*Problem to solve:*
I'd like the data beneath this line reproduced exactly, without any of its images.

--- Available data ---

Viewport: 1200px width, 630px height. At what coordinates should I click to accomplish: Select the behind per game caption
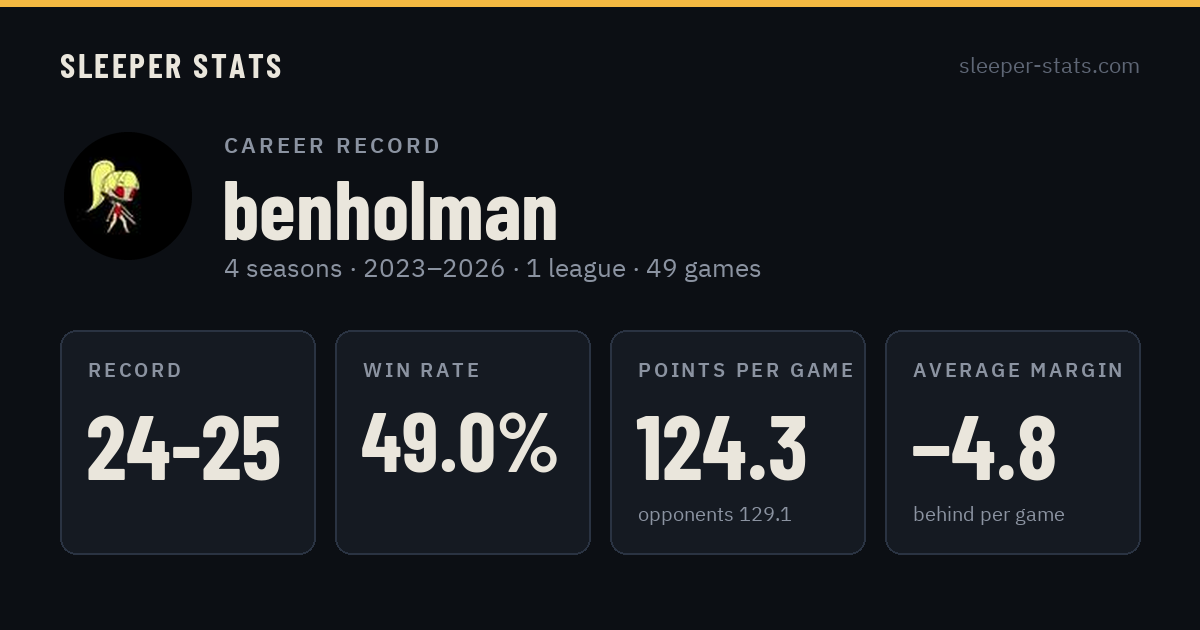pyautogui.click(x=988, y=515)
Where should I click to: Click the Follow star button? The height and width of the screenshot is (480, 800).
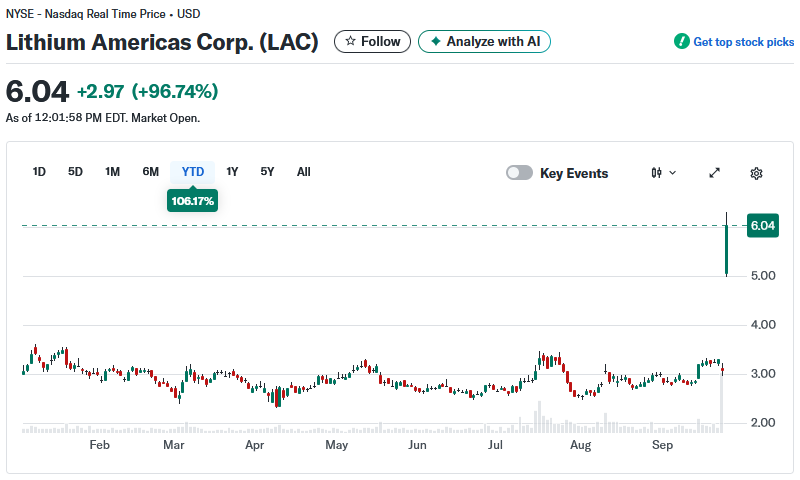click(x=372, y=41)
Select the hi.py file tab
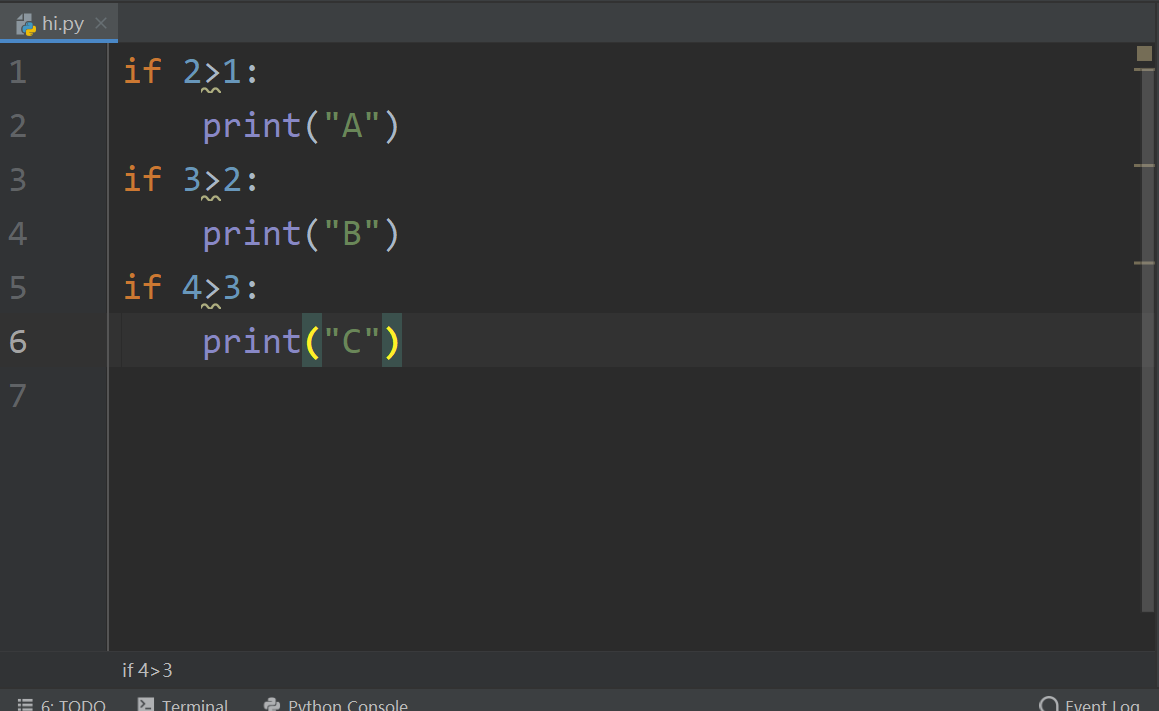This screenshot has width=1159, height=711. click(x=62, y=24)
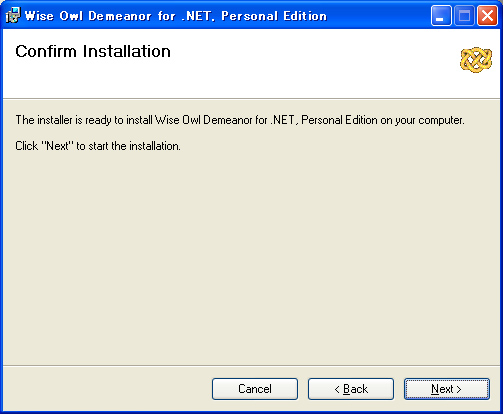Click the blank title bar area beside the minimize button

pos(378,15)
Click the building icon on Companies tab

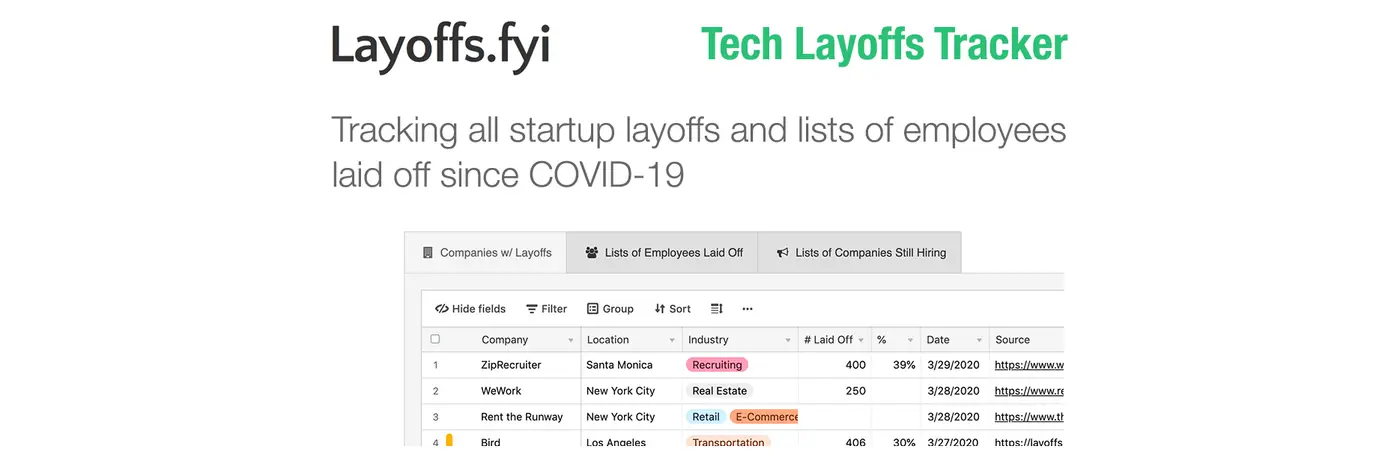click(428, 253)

---

*Result of this task:*
Viewport: 1200px width, 630px height. At what coordinates should I click to accomplish: Select the behind per game caption
pyautogui.click(x=988, y=515)
Where should I click to: Click the Follow star button? The height and width of the screenshot is (480, 800).
click(x=372, y=41)
Select the hi.py file tab
This screenshot has width=1159, height=711. click(x=62, y=24)
Click the blank title bar area beside the minimize button

pos(378,15)
Click the building icon on Companies tab

click(428, 253)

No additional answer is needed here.